- Record extracts:
Content starts

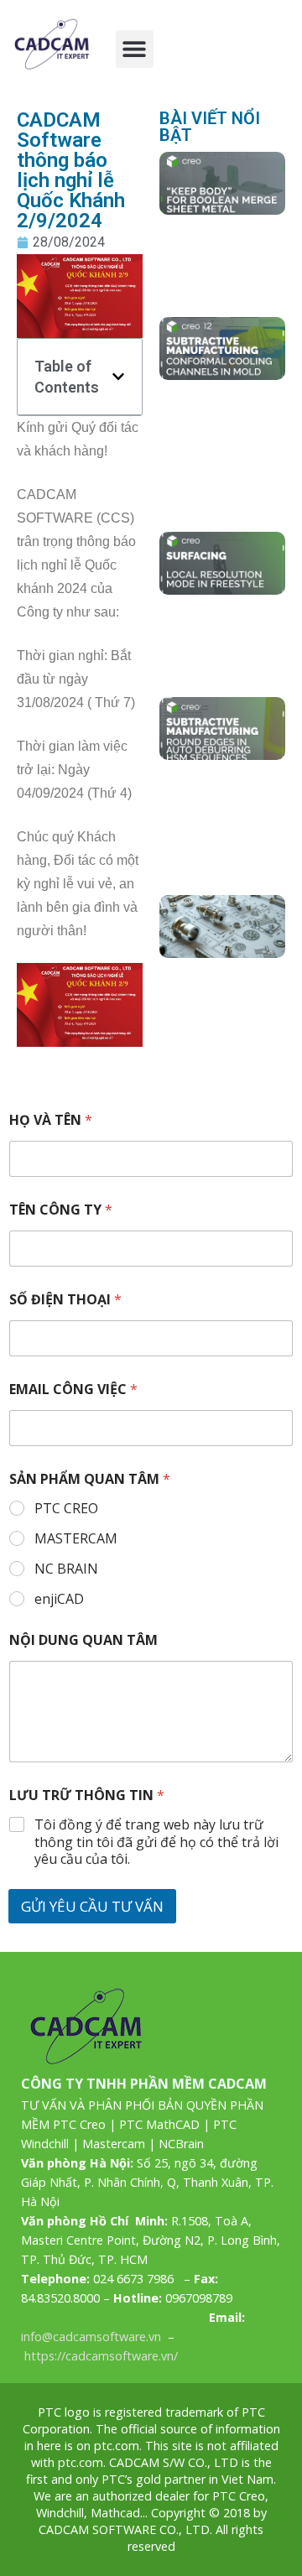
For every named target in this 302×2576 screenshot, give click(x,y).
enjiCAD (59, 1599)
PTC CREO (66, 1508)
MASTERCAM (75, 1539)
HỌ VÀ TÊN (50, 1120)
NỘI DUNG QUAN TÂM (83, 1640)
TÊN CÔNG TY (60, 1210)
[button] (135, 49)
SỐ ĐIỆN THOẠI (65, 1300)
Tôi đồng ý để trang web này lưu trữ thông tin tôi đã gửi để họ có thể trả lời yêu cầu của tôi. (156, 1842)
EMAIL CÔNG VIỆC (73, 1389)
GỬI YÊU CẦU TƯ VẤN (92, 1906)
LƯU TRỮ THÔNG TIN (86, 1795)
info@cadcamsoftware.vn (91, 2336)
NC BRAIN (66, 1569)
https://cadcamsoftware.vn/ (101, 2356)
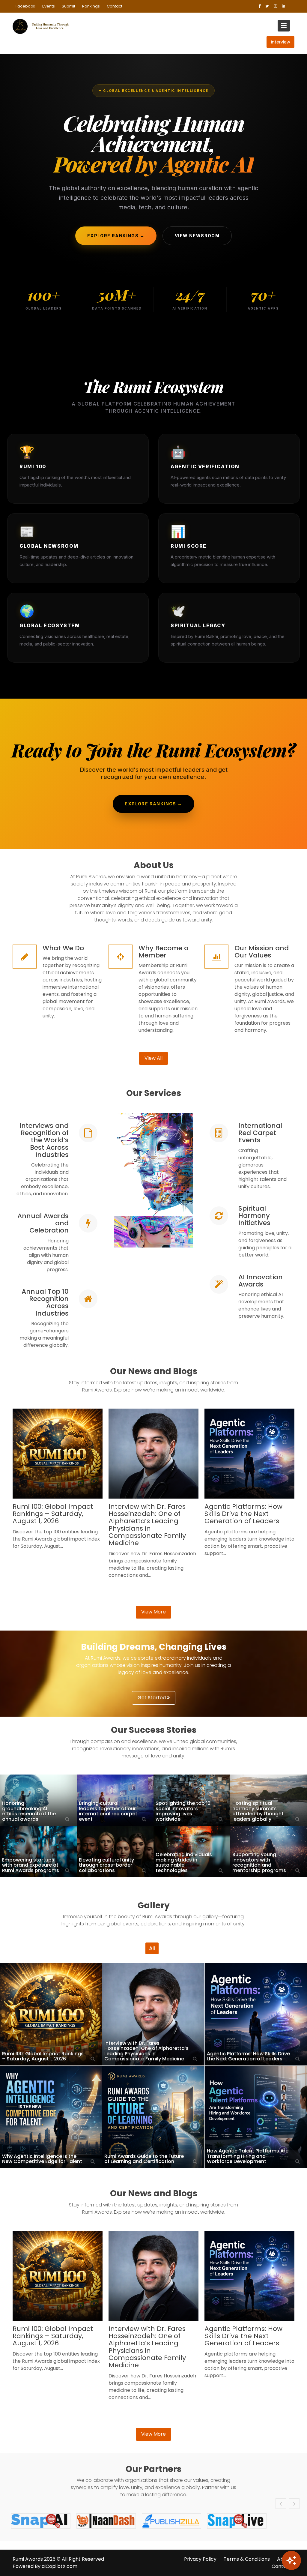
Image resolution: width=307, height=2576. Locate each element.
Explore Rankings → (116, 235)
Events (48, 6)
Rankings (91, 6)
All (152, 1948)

Content ends

Give back the full listing exactly, with pictures dropped.

For every named target in this 302×2576 screenshot, give click(x,y).
enjiCAD (59, 1599)
PTC CREO (66, 1508)
MASTERCAM (75, 1539)
HỌ VÀ TÊN (50, 1120)
NỘI DUNG QUAN TÂM (83, 1640)
TÊN CÔNG TY (60, 1210)
[button] (135, 49)
SỐ ĐIỆN THOẠI (65, 1300)
Tôi đồng ý để trang web này lưu trữ thông tin tôi đã gửi để họ có thể trả lời yêu cầu của tôi. (156, 1842)
EMAIL CÔNG VIỆC (73, 1389)
GỬI YÊU CẦU TƯ VẤN (92, 1906)
LƯU TRỮ THÔNG TIN (86, 1795)
info@cadcamsoftware.vn (91, 2336)
NC BRAIN (66, 1569)
https://cadcamsoftware.vn/ (101, 2356)
Image resolution: width=307, height=2576. Locate each element.
Explore Rankings → (116, 235)
Events (48, 6)
Rankings (91, 6)
All (152, 1948)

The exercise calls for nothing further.